Qatar : un poète est condamné à 15 ans de prison pour avoir « insulté » l’émir
Délit d’opinion. La Cour de cassation du Qatar a condamné aujourd’hui Mohammed Ibn al-Dhib al-Ajami à 15 ans de prison en raison de ses poèmes fustigeant, entre autres, la politique « répressive » des régimes arabes.
« Un scandaleux déni de justice ! » : c’est ainsi que l’avocat Naguib al-Nuaimi avait qualifié le verdict -rendu, en novembre dernier, à huis clos par la cour criminelle de Doha- à l’encontre de son client Mohammed Ibn al-Dhib al-Ajami, condamné alors à la prison à vie. Aujourd'hui, la Cour de cassation de Doha a confirmé la peine de 15 ans de prison, prononcée entretemps en appel.
Ce poète qatari, âgé de 37 ans, est détenu à l’isolement depuis le 16 novembre 2011 pour avoir porté « atteinte à la Constitution », « insulté » -selon la loi locale– l’émir et « diffamé » le prince héritier. Passible de la peine de mort, l’un des motifs d’inculpation fait également référence à l’article 130 du code pénal qatari qui traite de « l’incitation au renversement du pouvoir en place ».

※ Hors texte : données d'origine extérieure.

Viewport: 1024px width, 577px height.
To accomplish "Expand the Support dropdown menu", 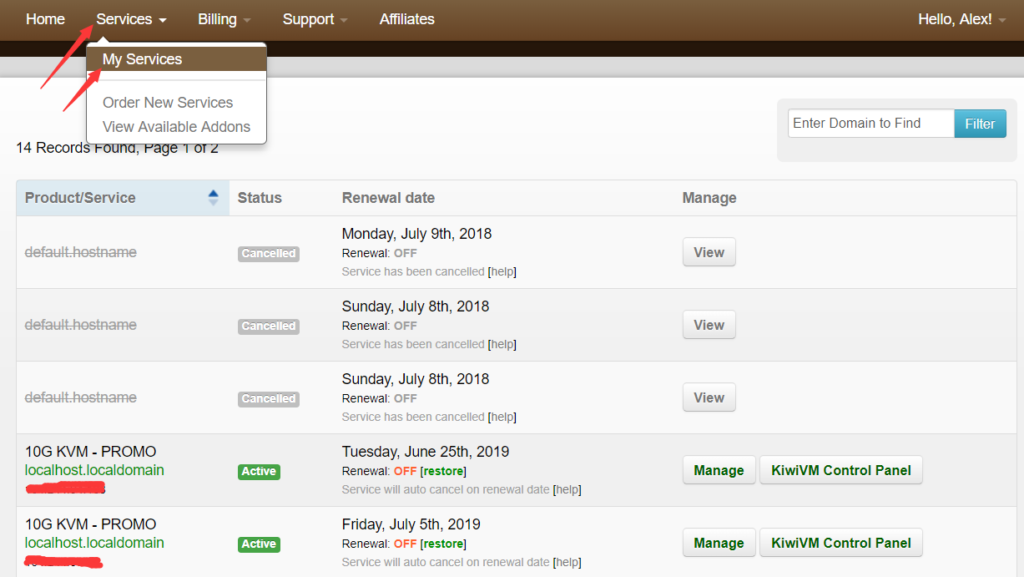I will (314, 19).
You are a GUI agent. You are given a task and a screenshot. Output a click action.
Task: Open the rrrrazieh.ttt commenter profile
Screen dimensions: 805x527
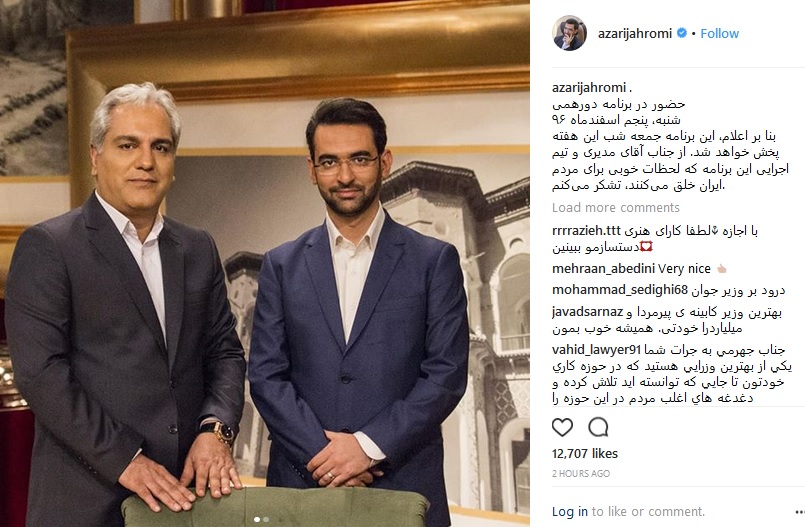coord(587,231)
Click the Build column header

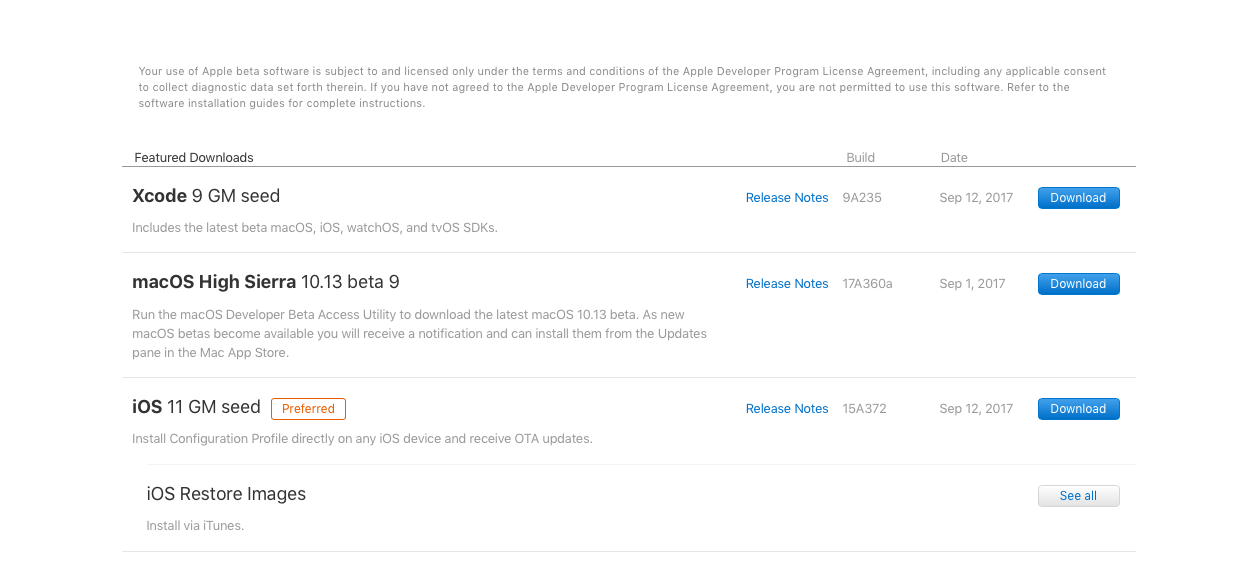tap(860, 158)
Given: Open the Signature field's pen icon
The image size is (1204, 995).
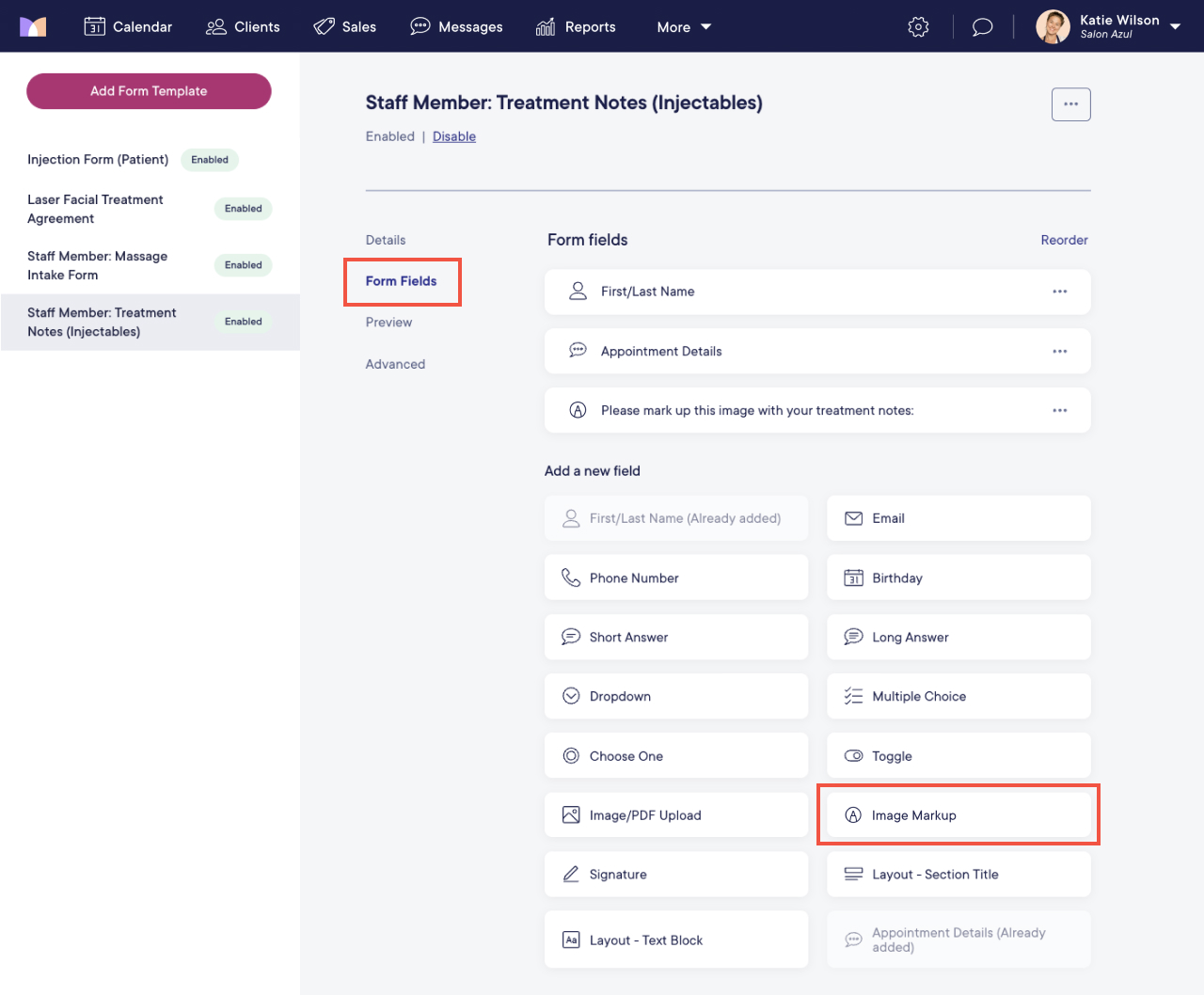Looking at the screenshot, I should coord(571,874).

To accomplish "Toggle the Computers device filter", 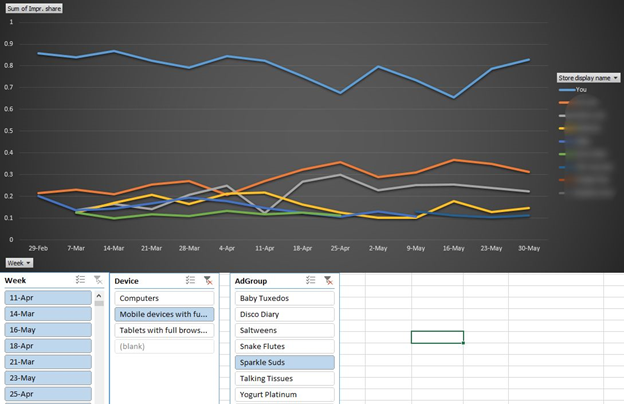I will 164,298.
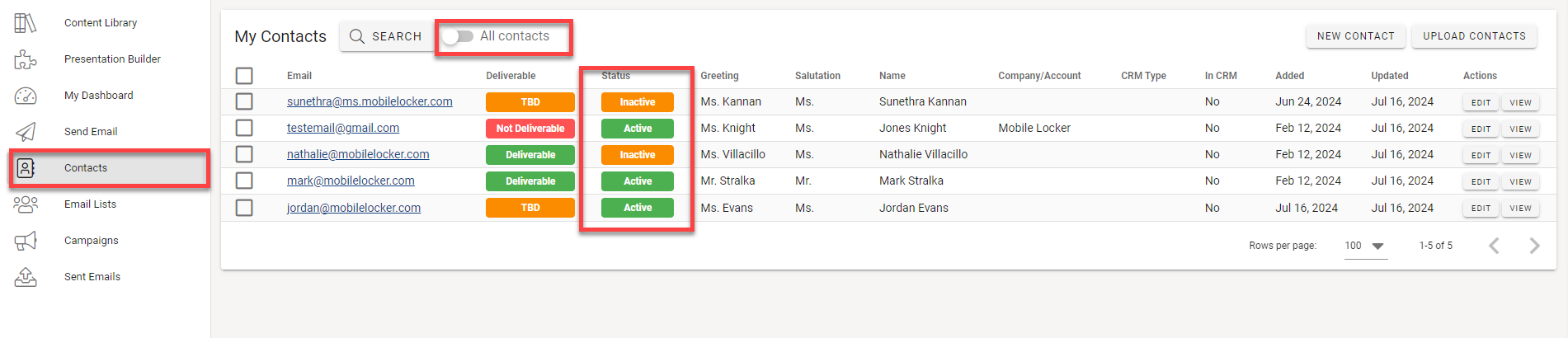Open Sent Emails outbox icon
This screenshot has height=338, width=1568.
point(26,277)
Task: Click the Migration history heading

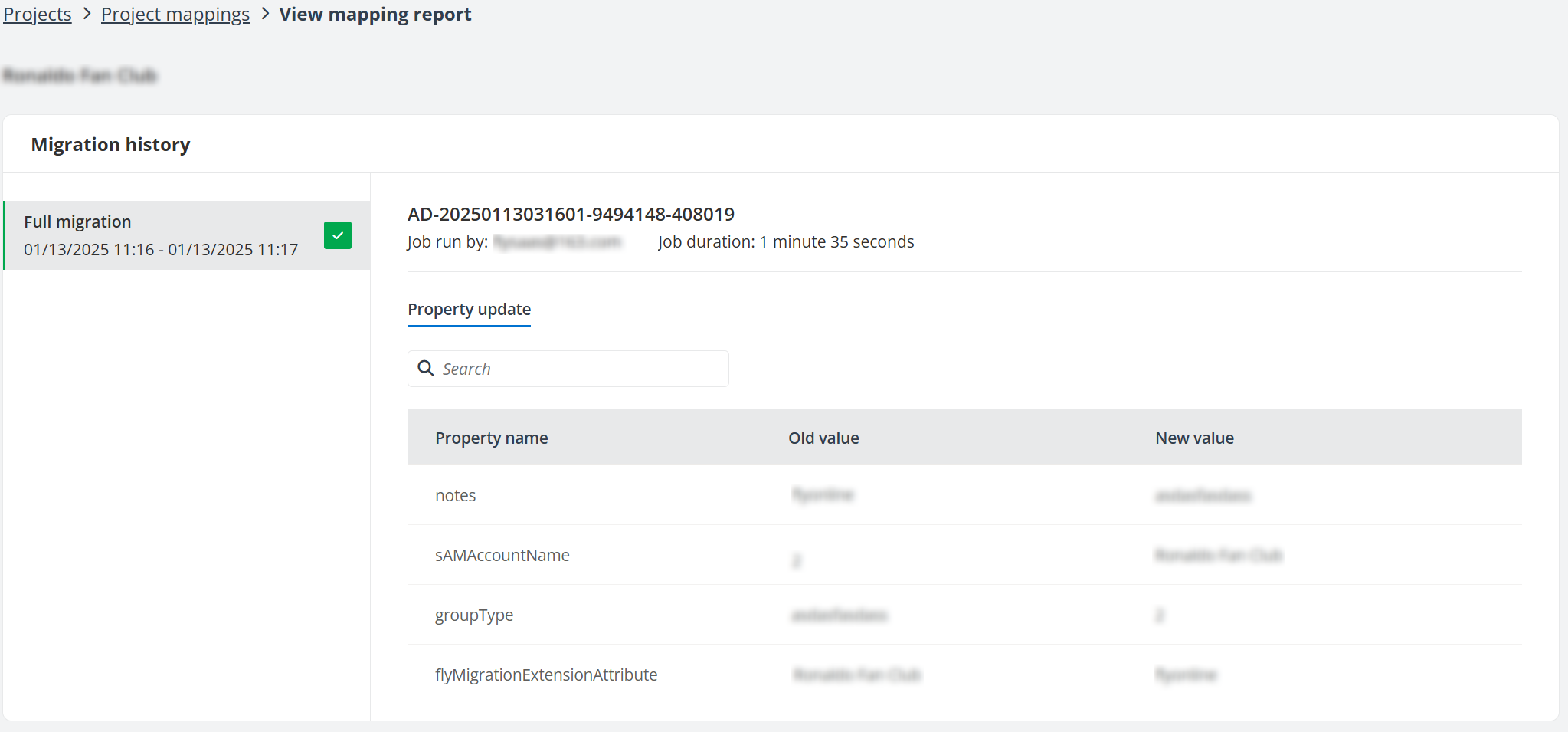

Plusieurs organisations internationales de défense des droits de l’homme avaient déjà fait état d’un procès entaché d’irrégularités. Amnesty International évoqua une « scandaleuse trahison de la liberté d’expression ». L’avocat avait escompté, fin 2012, une grâce royale par l'ex-émir Hamad bin Khalifa. En vain.
En janvier 2011, au déclenchement des révoltes contre Ben Ali, al-Ajami affirma dans un poème intitulé « Jasmin tunisien » que « nous sommes tous la Tunisie face à une élite répressive ». Cinq mois plus tôt, avant le soulèvement des peuples arabes, le poète avait déjà mis en ligne un texte critiquant l’émir du Qatar et son entourage, faisant allusion à ces « cheikhs qui jouent sur leur Playstation ». Une vidéo d’al-Ajami déclamant un extrait de son poème a été mise en ligne sur Youtube en juillet 2010.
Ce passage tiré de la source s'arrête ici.